<<<<
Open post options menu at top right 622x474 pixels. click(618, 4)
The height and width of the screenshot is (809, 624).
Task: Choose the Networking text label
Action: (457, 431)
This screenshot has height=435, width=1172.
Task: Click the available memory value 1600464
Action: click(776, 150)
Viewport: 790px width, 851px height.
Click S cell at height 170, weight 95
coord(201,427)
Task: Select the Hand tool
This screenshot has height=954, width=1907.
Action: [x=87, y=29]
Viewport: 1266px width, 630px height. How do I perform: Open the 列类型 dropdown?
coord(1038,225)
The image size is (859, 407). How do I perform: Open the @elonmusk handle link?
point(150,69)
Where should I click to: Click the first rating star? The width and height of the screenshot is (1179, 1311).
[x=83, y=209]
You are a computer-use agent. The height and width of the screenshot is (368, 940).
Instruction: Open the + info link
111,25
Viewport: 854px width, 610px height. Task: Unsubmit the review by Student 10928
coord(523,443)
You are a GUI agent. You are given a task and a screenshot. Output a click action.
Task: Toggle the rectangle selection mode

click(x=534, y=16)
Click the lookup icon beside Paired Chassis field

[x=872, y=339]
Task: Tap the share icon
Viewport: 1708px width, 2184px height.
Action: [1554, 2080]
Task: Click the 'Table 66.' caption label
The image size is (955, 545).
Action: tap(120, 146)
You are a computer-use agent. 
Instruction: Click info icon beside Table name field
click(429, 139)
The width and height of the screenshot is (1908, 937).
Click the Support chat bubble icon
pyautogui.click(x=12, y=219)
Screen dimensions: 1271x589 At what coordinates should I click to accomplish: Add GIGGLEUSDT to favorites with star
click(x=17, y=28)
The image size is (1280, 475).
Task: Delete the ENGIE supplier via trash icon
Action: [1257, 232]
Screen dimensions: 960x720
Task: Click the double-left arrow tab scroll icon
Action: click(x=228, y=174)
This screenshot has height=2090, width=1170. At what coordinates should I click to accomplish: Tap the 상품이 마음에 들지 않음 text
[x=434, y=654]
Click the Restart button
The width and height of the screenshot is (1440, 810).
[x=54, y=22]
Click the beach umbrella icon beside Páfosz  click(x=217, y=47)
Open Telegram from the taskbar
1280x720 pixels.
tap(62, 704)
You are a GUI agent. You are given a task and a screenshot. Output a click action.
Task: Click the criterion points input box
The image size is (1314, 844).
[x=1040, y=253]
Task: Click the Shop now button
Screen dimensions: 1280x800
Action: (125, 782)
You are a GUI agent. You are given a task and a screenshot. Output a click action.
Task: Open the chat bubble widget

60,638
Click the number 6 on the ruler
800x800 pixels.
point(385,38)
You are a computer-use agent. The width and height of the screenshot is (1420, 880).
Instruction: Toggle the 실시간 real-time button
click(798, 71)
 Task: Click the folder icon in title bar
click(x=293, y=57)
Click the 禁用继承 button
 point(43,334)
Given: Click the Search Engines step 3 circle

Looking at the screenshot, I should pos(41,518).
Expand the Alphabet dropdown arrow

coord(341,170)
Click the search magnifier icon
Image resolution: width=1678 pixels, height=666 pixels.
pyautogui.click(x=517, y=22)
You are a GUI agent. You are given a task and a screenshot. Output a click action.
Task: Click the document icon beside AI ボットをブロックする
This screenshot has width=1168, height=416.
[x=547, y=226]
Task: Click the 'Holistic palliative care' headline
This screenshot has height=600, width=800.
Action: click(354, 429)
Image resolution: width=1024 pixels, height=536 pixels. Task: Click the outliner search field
>>>>
▶ WHAT NEEDS TO BE DONE
Gather from the entries above all lines that include the string "computer".

▶ ANSWER BOX
You are a computer-use agent. The height and width of the screenshot is (368, 940).
You are a computer-use agent. 
You are a computer-use agent. The width and height of the screenshot is (1420, 880).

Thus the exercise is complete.